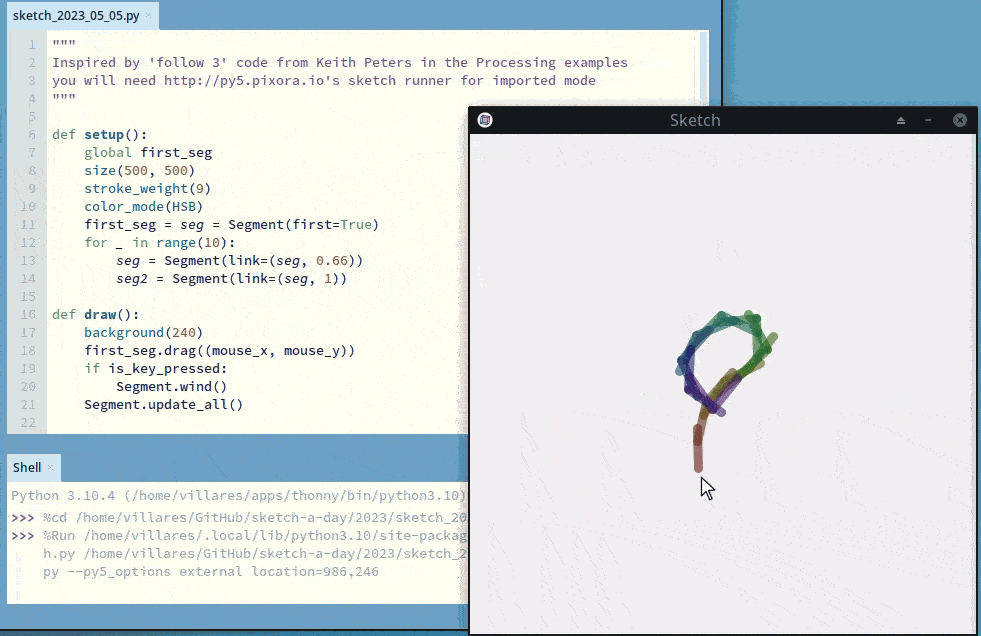Switch to the Shell tab
Viewport: 981px width, 636px height.
26,467
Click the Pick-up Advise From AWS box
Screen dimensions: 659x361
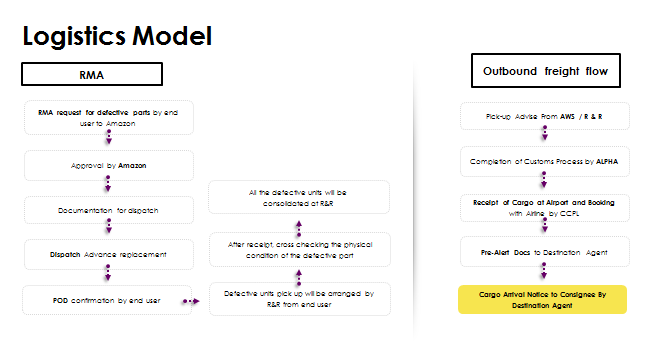(545, 116)
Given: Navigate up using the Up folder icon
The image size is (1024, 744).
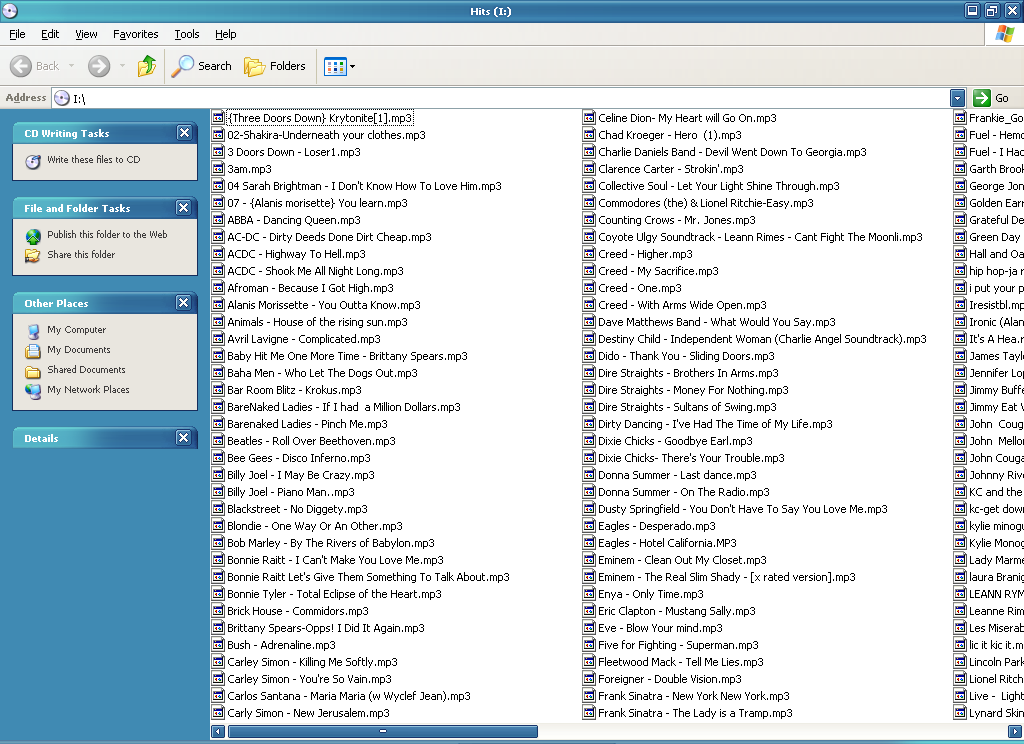Looking at the screenshot, I should [x=146, y=66].
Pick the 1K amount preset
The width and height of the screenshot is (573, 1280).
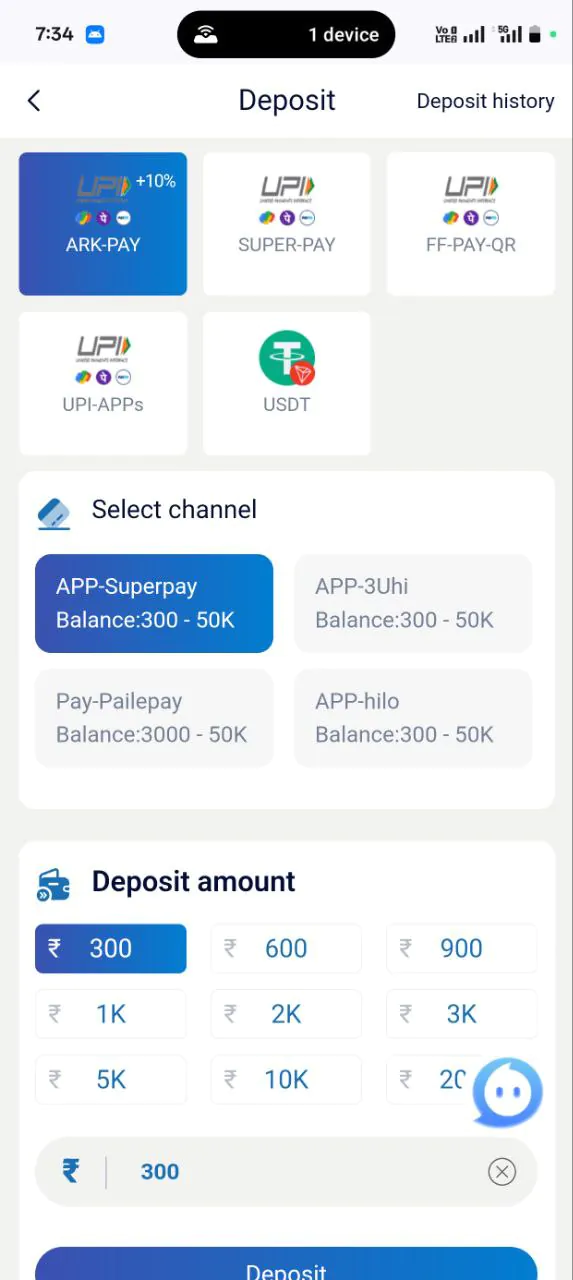(x=111, y=1014)
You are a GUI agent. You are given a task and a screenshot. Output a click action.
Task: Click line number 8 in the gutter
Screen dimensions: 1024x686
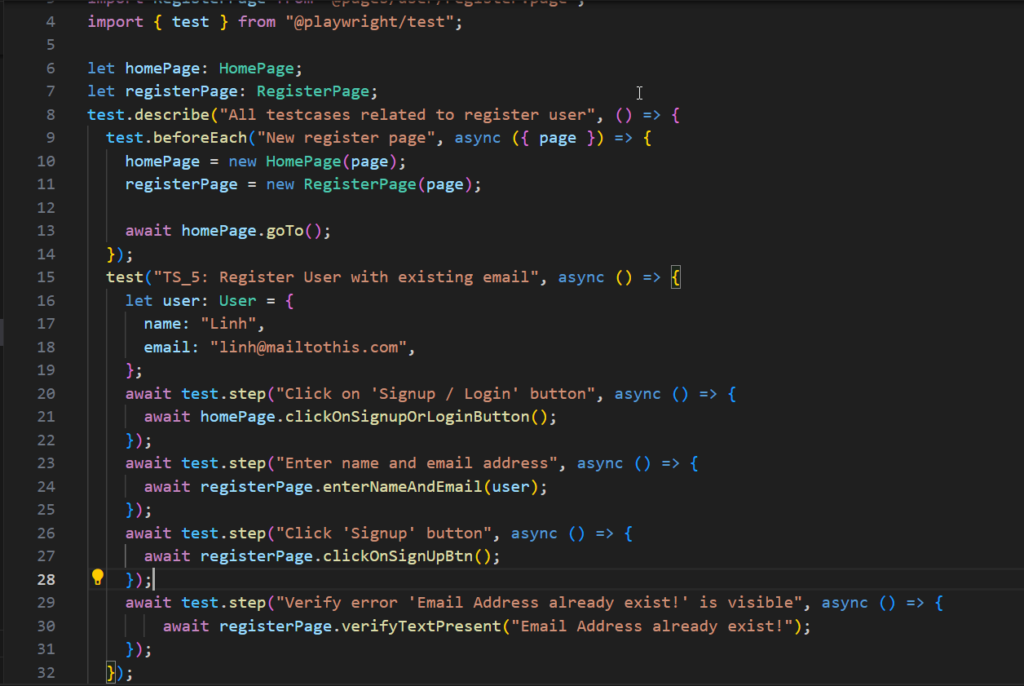pos(51,115)
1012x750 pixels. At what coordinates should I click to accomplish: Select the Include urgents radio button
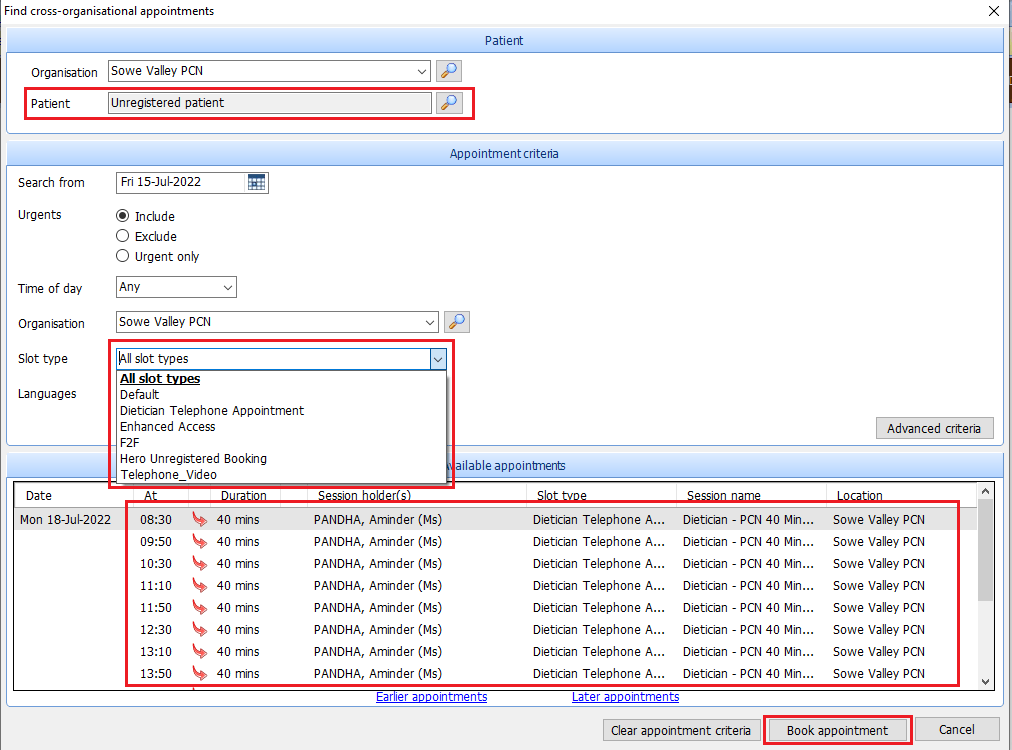[x=123, y=216]
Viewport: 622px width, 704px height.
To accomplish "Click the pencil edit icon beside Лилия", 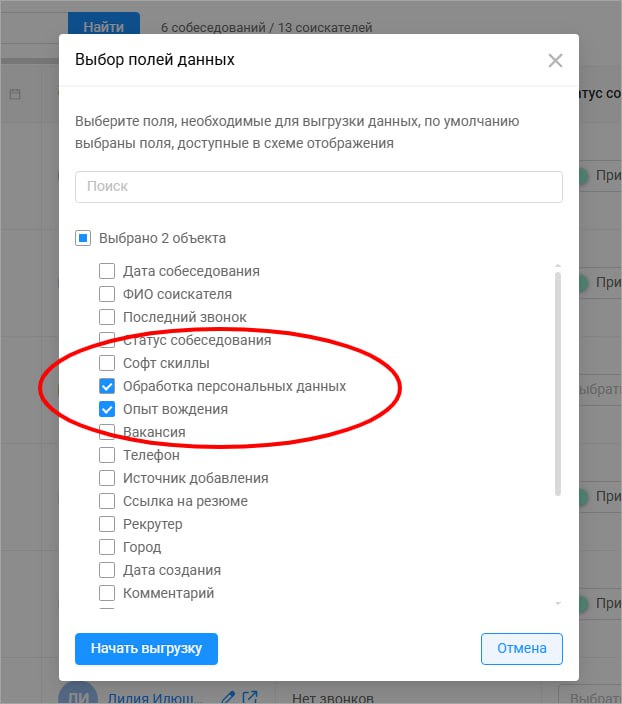I will click(x=228, y=697).
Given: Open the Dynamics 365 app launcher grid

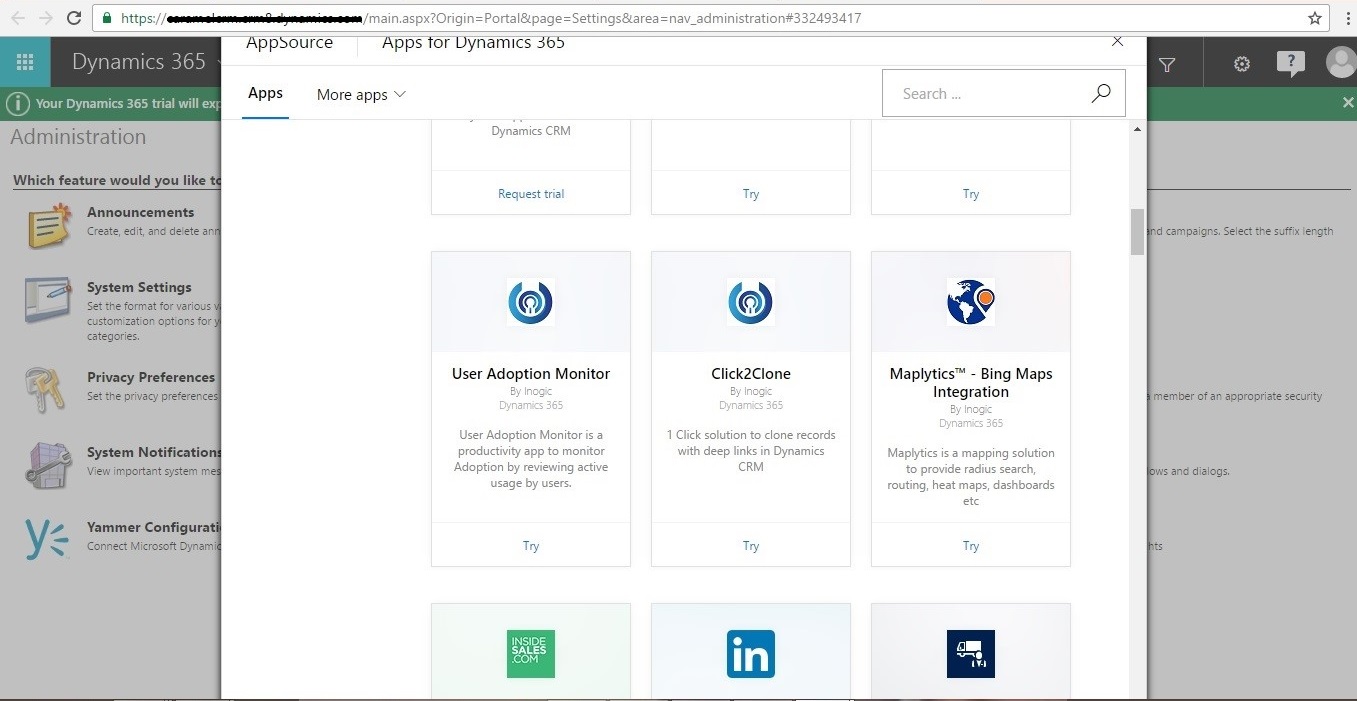Looking at the screenshot, I should [x=25, y=63].
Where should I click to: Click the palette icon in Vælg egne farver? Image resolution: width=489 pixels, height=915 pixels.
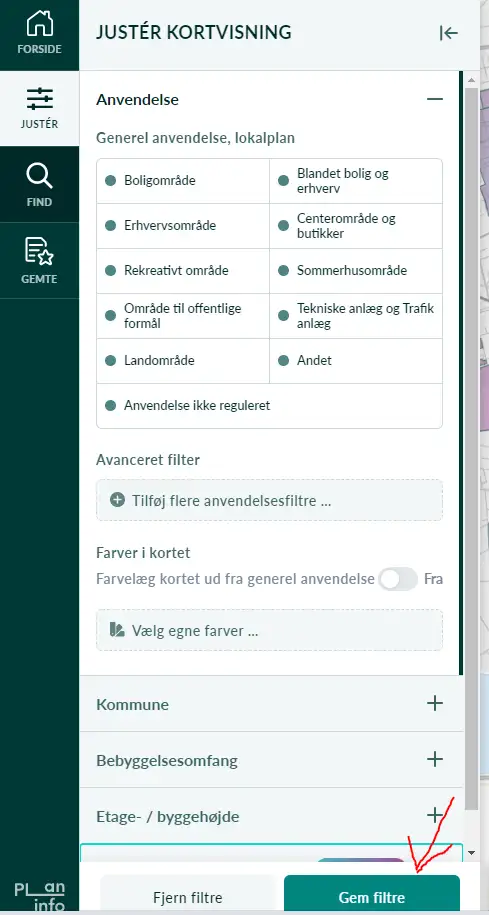tap(117, 630)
....
Work to be completed: Would you set down only the lines above from the line with "The image size is (1024, 744)." to the line with "Viewport: 622px width, 704px height.", both included, exactly as they stand and without the pictures?

Task result:
The image size is (1024, 744).
Looking at the screenshot, I should [x=146, y=66].
Pick the 1K amount preset
The width and height of the screenshot is (573, 1280).
(x=111, y=1014)
You are a GUI agent. You are given a task and a screenshot. Output a click action.
Task: Click line number 8 in the gutter
Screen dimensions: 1024x686
pos(51,115)
1012x750 pixels. At what coordinates should I click to accomplish: Select the Include urgents radio button
[x=123, y=216]
Viewport: 622px width, 704px height.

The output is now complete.